Karmati (Kirmeti), Mezdeki, Ta'limiye, Melâhide, İsmailiye, Hürremiye ve Muhammire gibi adlarla da anılan Bâtinilik adına çok çeşitli felsefi kavramlar (septizm, mistik unsurlar ve akılcılığın karışımından oluşan fikirler) ileri sürülmüştür. Bâtinî anlayışa göre İslâm dininde her ifadenin bir zâhirî (dış) diğeri de bâtınî (gizli-iç) olmak üzere iki manası vardır. Asıl olan bâtınî manadır. Ve bu mana anlaşılıp nüfuz edilmeden Bâtınî olunamaz. Genelde siyasi özelliği ağırlıklı olan Batınîlik Ehl-i Sünnet birliğini yıkmak düşüncesi taşımıştır. Bâtınîliğin en önemli özelliklerini şöyle sıralayabiliriz:
a- Halifelik yerine imamlığı kurmak. İmam, kendisinde ilâhî sıfatlar bulunan ve Hz. Ali'nin soyundan gelen üstün bir insandır.
b- Siyasi iktidarı elde etmek gayesiyle gizli teşkilatlar kurmuşlardır.
c- Siyâsî görüşlerine uygun olarak bir hukuk sistemi meydana getirmişlerdir.

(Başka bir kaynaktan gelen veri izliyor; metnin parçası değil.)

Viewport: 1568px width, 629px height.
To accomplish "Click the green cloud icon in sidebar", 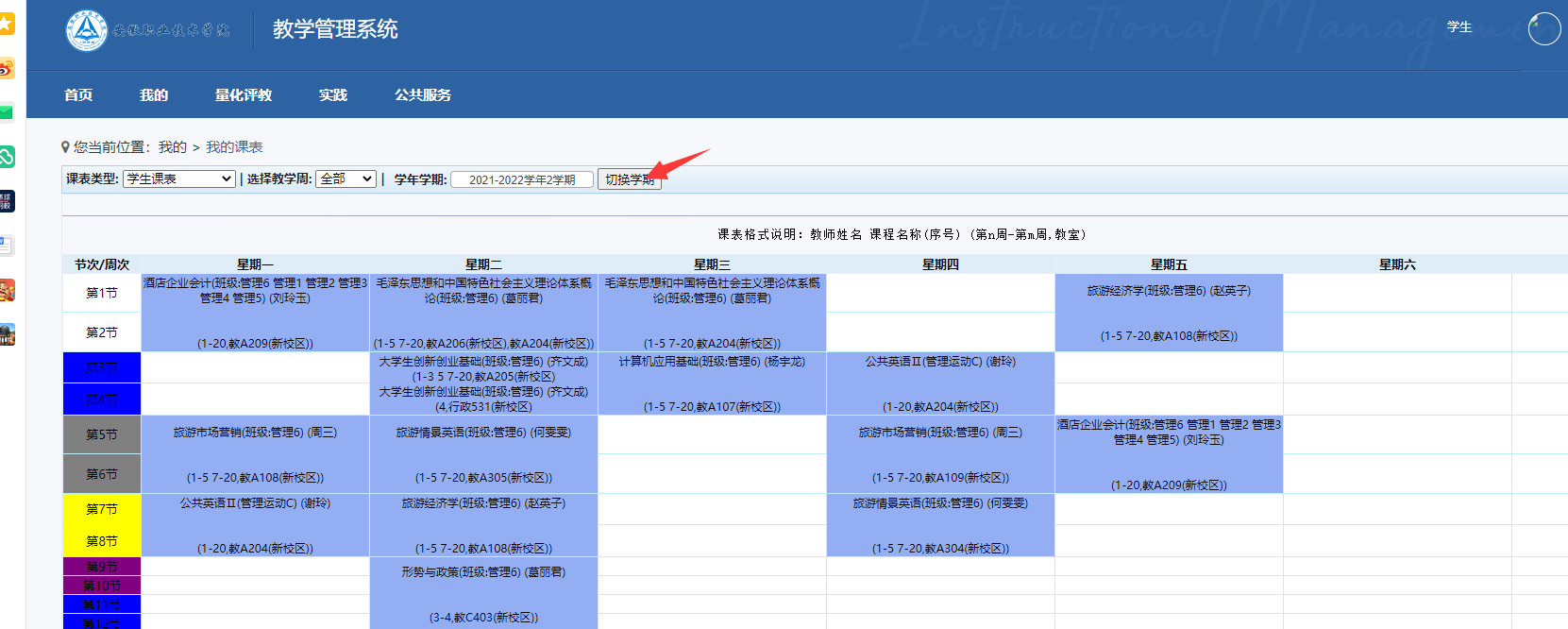I will click(6, 157).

d- İmameti merkezi ve en mühim bir müessese olarak görmüşlerdir.[1]
e- İmam bu dünyadaki her şeyin bilgisine sahiptir.
f- İmam, İslâmi esaslara ve nasslara istediği anlamı vermek kudret ve yetkisine sahiptir.

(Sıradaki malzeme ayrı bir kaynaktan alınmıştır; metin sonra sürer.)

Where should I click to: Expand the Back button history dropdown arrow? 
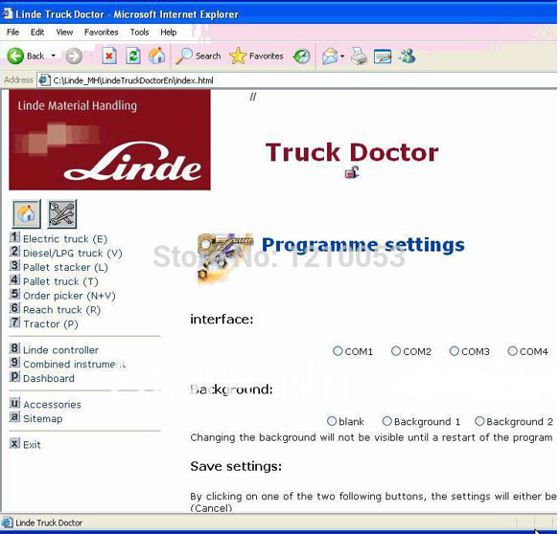click(x=54, y=56)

g- En yüksek mutluluk dinin dış manası bâtınî (iç-gizli) manaya çevirmekle mümkündür. Bu durumda ancak İmama tabi olmakla elde edilebilir.
Bâtıniliğin felsefîgi yönünün önemli yönleri de kısaca şöyledir:
a- İslâm kelâmcıları ve filozoflarının alemin hâdis (sonradan var edilmiş) olduğu fikrine karşıdırlar.
b- Peygamberleri ve mucizeyi kısmen kabul ederler.
c- İmamlar masumdur; yani, her türlü hata ve günahtan uzaktırlar.
d- Zahir (görünen-dış), hakikatin kabuğu; batın (iç) ise, özü ve gerçeğidir. Bu sebeple, dinleri zahirî manasıyla değil de bâtınî manasıyla anlamak gereklidir. Bu da ancak, dini kaynakları (nasslar) açıklama (tefsir) yoluyla değil de, yorum (te'vil) suretiyle olabilir.[2]